• PASSAGE SHOWN:
One might think that computing the size of a directory would be a simple matter of adding up the sizes of all the files in it.
Oh if it were only that simple.
There are many things that make computing the size of a directory difficult, some of which even throw into doubt the even existence of the concept "size of a directory".
- Reparse points
- We mentioned this last time. Do you want to recurse into reparse points when you are computing the size of a directory? It depends why you're computing the directory size. If you're computing the size in order to show the user how much disk space they will gain by deleting the directory, then you do or don't, depending on how you're going to delete the reparse point.
If you're computing the size in preparation for copying, then you probably do. Or maybe you don't - should the copy merely copy the reparse point instead of tunneling through it? What do you if the user doesn't have permission to create reparse points? Or if the destination doesn't support reparse points? Or if the user is creating a copy because they are making a back-up?
- Hard links
- Hard links are multiple directory entries for the same file. If you're calculating the size of a directory and you find a hard link, do you count the file at its full size? Or do you say that each directory entry for a hard link carries a fraction of the "weight" of the file? (So if a file has two hard links, then each entry counts for half the file size.)
Dividing the "weight" of the file among its hard links avoids double-counting (or higher), so that when all the hard links are found, the file's total size is correctly accounted for. And it represents the concept that all the hard links to a file "share the cost" of the resources the file consumes. But what if you don't find all the hard links? It it correct that the file was undercounted? [Minor typo fixed, 12pm]
If you're copying a file and you discover that it has multiple hard links, what do you do? Do you break the links in the copy? Do you attempt to reconstruct them? What if the destination doesn't support hard links?
- Compressed files
- By this I'm talking about filesystem compression rather than external compression algorithms like ZIP.
When adding up the size of the files in a directory, do you add up the logical size or the physical size? If you're computing the size in preparation for copying, then you probably want the logical size, but if you're computing to see how much disk space would be freed up by deleting it, then you probably want physical size.
But if you're computing for copying and the copy destination supports compression, do you want to use the physical size after all? Now you're assuming that the source and destination compression algorithms are comparable.

(Records from a collection)

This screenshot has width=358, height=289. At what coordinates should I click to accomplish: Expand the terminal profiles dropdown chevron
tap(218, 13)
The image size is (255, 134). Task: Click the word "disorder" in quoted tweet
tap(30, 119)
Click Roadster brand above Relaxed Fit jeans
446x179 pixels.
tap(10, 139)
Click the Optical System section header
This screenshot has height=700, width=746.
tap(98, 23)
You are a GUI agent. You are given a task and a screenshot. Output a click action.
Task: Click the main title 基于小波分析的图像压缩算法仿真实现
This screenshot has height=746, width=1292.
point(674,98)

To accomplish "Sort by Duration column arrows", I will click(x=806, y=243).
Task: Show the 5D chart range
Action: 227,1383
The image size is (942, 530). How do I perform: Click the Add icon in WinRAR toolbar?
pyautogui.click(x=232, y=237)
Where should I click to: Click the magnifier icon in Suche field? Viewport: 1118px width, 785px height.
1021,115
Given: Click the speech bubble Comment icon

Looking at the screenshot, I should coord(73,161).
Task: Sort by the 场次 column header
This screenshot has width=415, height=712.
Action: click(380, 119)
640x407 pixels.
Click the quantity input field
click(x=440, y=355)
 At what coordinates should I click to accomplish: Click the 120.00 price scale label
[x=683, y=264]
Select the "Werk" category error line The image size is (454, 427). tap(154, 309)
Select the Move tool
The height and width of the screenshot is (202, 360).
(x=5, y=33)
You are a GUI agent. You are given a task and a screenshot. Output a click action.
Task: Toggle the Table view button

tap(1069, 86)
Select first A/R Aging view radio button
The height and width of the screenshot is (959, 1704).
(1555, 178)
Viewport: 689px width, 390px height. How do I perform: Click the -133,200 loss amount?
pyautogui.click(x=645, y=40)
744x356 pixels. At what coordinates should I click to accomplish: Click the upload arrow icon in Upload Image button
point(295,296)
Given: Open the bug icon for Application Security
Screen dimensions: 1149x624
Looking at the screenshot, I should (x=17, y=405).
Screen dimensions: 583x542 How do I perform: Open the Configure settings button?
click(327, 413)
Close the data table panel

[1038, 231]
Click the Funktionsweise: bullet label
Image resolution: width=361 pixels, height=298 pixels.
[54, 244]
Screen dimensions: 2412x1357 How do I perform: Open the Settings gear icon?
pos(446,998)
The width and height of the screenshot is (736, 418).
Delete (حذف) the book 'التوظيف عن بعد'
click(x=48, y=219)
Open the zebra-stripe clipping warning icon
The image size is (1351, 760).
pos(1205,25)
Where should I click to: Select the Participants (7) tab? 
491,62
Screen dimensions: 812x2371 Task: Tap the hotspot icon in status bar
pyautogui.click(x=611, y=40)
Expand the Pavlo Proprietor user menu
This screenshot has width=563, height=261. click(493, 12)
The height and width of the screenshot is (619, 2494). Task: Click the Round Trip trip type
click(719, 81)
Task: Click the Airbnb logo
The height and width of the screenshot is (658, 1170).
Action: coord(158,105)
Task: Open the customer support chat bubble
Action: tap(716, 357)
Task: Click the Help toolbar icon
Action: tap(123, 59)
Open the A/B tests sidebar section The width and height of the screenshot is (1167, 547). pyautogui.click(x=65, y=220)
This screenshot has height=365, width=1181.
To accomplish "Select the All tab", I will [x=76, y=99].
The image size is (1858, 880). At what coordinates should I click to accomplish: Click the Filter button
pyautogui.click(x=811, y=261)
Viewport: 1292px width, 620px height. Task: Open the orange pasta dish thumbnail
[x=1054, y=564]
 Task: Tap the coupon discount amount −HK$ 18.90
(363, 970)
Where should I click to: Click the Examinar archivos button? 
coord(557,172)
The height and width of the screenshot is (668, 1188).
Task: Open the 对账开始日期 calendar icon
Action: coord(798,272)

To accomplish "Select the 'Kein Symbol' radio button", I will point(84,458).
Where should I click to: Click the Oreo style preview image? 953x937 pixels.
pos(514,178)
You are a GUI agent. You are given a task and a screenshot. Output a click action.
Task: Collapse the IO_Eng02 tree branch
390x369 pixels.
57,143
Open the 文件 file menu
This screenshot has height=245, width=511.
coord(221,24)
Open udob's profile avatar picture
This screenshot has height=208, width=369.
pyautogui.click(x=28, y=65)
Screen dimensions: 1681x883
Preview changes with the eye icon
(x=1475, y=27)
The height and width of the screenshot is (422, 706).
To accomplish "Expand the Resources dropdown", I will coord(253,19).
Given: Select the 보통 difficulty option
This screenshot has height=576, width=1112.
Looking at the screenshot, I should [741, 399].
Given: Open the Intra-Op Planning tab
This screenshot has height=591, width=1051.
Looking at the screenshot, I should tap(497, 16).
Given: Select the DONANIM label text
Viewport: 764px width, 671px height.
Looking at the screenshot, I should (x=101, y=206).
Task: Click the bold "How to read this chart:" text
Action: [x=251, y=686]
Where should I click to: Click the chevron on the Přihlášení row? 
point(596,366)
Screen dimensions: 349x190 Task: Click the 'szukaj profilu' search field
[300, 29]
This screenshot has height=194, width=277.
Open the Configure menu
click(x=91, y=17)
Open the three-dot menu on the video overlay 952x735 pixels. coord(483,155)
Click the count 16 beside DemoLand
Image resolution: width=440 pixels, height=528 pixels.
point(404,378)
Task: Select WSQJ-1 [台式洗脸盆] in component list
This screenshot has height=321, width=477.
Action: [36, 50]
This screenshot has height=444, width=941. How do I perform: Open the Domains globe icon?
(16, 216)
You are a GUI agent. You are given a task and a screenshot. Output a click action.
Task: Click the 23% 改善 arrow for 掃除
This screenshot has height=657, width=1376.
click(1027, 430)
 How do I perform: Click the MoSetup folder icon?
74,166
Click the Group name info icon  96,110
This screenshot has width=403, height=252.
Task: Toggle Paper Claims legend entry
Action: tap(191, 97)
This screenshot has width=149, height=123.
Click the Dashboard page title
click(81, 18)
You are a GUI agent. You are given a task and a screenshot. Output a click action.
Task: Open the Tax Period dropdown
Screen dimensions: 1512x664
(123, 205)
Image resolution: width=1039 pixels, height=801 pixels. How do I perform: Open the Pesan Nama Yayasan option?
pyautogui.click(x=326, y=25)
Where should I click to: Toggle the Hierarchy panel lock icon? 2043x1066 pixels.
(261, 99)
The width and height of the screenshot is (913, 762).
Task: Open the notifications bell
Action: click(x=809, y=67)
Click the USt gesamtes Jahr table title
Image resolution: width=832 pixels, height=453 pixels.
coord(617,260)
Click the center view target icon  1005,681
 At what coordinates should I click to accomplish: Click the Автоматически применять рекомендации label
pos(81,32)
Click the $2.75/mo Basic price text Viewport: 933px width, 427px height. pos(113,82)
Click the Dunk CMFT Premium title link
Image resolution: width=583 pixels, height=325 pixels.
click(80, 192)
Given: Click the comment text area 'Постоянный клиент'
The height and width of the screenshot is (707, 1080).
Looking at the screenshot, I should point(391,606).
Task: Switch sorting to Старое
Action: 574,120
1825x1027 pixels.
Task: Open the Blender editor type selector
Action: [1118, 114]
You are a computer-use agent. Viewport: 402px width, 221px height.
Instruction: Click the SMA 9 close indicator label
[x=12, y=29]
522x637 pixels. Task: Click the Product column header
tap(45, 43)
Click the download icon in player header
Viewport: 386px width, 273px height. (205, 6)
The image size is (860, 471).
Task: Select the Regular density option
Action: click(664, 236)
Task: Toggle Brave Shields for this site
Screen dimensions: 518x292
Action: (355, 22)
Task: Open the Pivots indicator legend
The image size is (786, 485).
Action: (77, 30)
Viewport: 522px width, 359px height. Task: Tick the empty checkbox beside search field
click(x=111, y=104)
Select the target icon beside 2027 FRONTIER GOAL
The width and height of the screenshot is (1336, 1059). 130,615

• DIRECTION A:
Summarize the text on directory size in two sentences.
• DIRECTION B:
Rewrite the paragraph of the text on directory size that begins "When adding up the size of the files" as a short bulleted list.
Work only from the text on directory size, not the rows.

• OUTPUT A:
Computing the size of a directory is harder than adding up its file sizes, and some of the difficulties even cast doubt on whether "size of a directory" exists as a concept. Reparse points, hard links and filesystem compression each raise questions whose answers depend on why the size is being computed, such as to show the disk space freed by deletion or to prepare for copying.

• OUTPUT B:
- Open question: whether to add up the files' logical size or their physical size
- Computing to prepare for copying: probably the logical size
- Computing to see how much disk space deletion would free: probably the physical size